En mi tierra, todavía hay que explicar con cuidado qué es ser feminista. No vaya a ser que asuman que odio a los varones, o lo que es peor, que aspiro a un orden de hegemonía femenina en el que se han invertido las estructuras de opresión y los hombres se han convertido en objetos, en instrumentos para uso, entretenimiento y trabajo gratuito en provecho de las mujeres que habremos de reinar en ese terrorífico sistema vengativo.

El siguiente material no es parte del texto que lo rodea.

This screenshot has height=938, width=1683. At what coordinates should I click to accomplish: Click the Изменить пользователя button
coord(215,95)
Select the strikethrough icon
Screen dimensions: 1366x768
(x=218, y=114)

Tal vez debo ser más justa: no sólo en mi tierra "feminista" es mala palabra. El término ha estado desprestigiado desde sus orígenes, en los escenarios occidentales en que se acuñó y después en dondequiera que alguien se ha apropiado de él. Tal vez porque todos los movimientos anti-hegemónicos asustan, tal vez porque quienes se sienten amenazados por las voces insurrectas se encargan de difundir imágenes satanizadas de esas "otras", esas marginales que ponen en peligro el apacible estilo de vida de los que disfrutan el lado cómodo de las jerarquías y la discriminación. No en vano hace algunas décadas la palabra "comunista" era el equivalente al "terrorista" de hoy.
Las feministas somos de todas formas y colores y venimos de todas partes. El riesgo de un feminismo hegemónico blanco, occidental y de clase media-alta, se ha deconstruido progresivamente desde las luchas de las mujeres negras, mestizas, indígenas, rurales, pobres, trabajadoras, lesbianas, transgénero...
No todas coincidimos en todo. Tenemos posturas políticas diversas sobre ciertos temas específicos. Abogamos por estrategias de lucha distintas para alcanzar determinadas metas. Unas creen en los caminos de la democracia y las leyes, otras cuestionamos las paradojas de la institucionalización y alertamos frente a los riesgos de ser co-optadas. Unas ven a la libertad individual como el fundamento de toda resistencia, otras analizamos cómo el sujeto mismo se construye en la sociedad a través de los discursos. Unas creen en una ética específicamente femenina y una naturaleza propia de la mujer, basada en sus características corporales y psicológicas, otras interrogamos y queremos vaciar el contenido de la categoría "mujer".
Entonces ¿por qué seguimos identificándonos con esta palabra de múltiples sentidos? Bueno, en realidad ya muchas hablan de "tomarse un descanso" del feminismo, de un "feminismo queer" o de un "post-feminismo". Pero yo me sigo llamando feminista y lo hago con convicción y pasión. Lo hago porque para mí esta lucha sigue siendo por y para las mujeres. Porque he visto y sentido en carne propia cómo la equidad formalmente declarada en las leyes y los eslóganes de la instituciones no se ha traducido en emancipación material. Porque no es necesario definir una naturaleza femenina o prescribir quién cumple o no los requisitos para considerarse mujer. No es necesario categorizar y excluir para juntar manos en una lucha que es ante todo una resistencia a las etiquetas y a los mandatos que limitan y restringen. Entonces, "feminista" es una forma de nombrar a un movimiento social, pero no es una etiqueta cerrada, acabada, definida.
Que puedo ser madre si quiero, pero no porque ese sea mi destino "natural". Que si no tengo hijos no soy anormal. Que si dejo a mis hijos al cuidado de otros, no soy desalmada. Que si quiero trabajar puedo hacerlo sin ser esclavizada. Que mi belleza no tiene que ser la reproducción de lo que vende el mercado. Que si me enamoro de otras mujeres o simplemente me importa poco la forma externa de las personas, no tengo que avergonzarme de mi decisión de ser feliz. Que vestida, desnuda, disfrazada, maquillada, desarreglada, soy un ser sintiente, soy un cuerpo que sufre dolor y experimenta placer, un cuerpo que responde emocionalmente, un cuerpo que aprende. No una cosa, no un instrumento, no un medio, no una criatura de segunda clase. Eso. Soy mestiza, soy todo al mismo tiempo y soy indefinida. Soy feminista. Y lo soy cada día, en cada gesto y en todos mis esfuerzos diarios por reconstruirme y tener paz. Por hacer lo que digo y morirme como viví.